Embora para os brasileiros, seja abominável a idéia de se ter, digamos, um “Laboratório Moreira Salles de Fitogeografia” dentro de seu jardim botânico, isto seria comum aqui e, pelo que sei, nos EUA como um todo. O banqueiro J. P. Morgan, por exemplo, ao morrer em 1913, deixou U$250 milhões para que fosse criada, entre outras coisas, a Pierport Morgan Library, no centro de Manhattan, descrita como a mais bela coleção de manuscritos medievais do mundo. Nós brasileiros não podemos aceitar que instituições públicas recebam o dinheiro, digamos, imundo de um banco burguês-capitalista-selvagem; doações aceitáveis são apenas aquelas que vêm do governo, o suado e surrado dinheiro público. E quanto aos nossos bancos burgueses-capitalistas brasileiros, por sua vez, raramente lhes passa pela cabeça financiar um Laboratório de Fitogeografia, que não dá retorno e mal serve como marketing, já que nem o banco nem ninguém mais sabe para que serve – provavelmente outra bobagem de cientistas malucos brincando de misturar produtos químicos. Tais bancos ou congêneres preferem não arriscar, é mais seguro criar suas fundações com o propósito de absorver os recursos que iriam para o imposto de renda – mais uma vez nosso querido dinheiro público – contando para tal com o auxílio luxuoso das leis de incentivo à cultura, criadas pelo próprio governo. Aliás, já que a política é esta, que se criassem ao menos leis de incentivo à ciência, pois projetos de cunho estritamente científico – como o de informatização do herbário do JBRJ – precisam fazer contorcionismos muitas vezes delirantes para se candidatarem às benesses de leis como a Rouanet.

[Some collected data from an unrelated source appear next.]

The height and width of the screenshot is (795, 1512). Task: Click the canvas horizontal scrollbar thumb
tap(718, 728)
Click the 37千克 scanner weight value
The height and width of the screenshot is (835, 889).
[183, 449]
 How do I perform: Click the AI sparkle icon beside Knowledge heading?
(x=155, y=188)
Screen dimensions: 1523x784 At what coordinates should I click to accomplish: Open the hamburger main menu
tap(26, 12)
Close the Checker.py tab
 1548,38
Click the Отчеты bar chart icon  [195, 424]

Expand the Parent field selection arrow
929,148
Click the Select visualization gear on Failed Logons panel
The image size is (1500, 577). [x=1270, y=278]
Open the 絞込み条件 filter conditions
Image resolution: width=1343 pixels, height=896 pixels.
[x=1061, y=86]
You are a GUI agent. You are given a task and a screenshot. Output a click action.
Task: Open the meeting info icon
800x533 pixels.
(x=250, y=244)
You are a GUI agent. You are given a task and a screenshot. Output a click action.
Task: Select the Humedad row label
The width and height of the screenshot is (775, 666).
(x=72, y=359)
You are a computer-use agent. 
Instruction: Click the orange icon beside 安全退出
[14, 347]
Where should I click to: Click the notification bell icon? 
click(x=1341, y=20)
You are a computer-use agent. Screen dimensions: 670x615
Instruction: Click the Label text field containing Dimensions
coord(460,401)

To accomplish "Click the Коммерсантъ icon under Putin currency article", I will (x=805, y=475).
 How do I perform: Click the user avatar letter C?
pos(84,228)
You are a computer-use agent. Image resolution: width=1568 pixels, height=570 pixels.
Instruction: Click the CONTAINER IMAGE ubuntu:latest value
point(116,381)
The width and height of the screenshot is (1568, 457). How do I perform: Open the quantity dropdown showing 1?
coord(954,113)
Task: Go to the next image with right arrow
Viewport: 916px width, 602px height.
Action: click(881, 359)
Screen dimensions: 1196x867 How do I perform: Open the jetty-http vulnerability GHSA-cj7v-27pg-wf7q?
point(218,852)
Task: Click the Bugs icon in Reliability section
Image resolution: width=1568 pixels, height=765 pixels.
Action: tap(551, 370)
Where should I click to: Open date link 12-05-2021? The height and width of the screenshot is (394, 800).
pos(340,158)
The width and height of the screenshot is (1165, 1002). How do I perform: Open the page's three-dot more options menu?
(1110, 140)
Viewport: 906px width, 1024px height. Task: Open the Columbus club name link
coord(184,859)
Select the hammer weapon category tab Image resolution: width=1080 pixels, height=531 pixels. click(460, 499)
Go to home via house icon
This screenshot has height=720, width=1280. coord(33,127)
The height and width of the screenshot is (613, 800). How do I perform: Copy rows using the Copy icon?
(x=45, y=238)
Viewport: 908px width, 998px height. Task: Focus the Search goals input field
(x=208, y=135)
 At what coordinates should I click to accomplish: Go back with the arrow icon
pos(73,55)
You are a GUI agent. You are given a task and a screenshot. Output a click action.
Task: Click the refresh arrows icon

Em resumo, filantropia é a palavra mágica que explica, em boa parte, a solidez de instituições como o NYBG no hemisfério norte. Claro, para aceitá-la no coração é preciso não pensar como foi que J. P. Morgan, 100 anos atrás, conseguiu deixar U$250 milhões em conta corrente, quantas almas ele terá extorquido, quantos miseráveis corrompido, quanta usura praticado... é preciso ter a esperança de que nada disso é necessário para se acumular renda.

Doações não são, obviamente, a única fonte de renda do NYBG. Há também o programa de adesão de sócios, similar aos “amigos do Jardim Botânico” do Rio, e a bilheteria proveniente dos ingressos, e talvez ainda outras fontes, sobre as quais eu ainda não tenho dados, mas procurarei obter.

Não basta, no entanto, obter recursos financeiros, é preciso fazer por merecê-lo, ou seja, saber aplicá-los, para que ele renda frutos. No caso de um jardim botânico, aplicar bem os recursos captados significa, antes de tudo, ter bem definida uma missão, e persegui-la com afinco. Tentarei extrair do que vejo e ouço no NYBG qual o papel que a instituição reservou para si, e como age para cumpri-lo.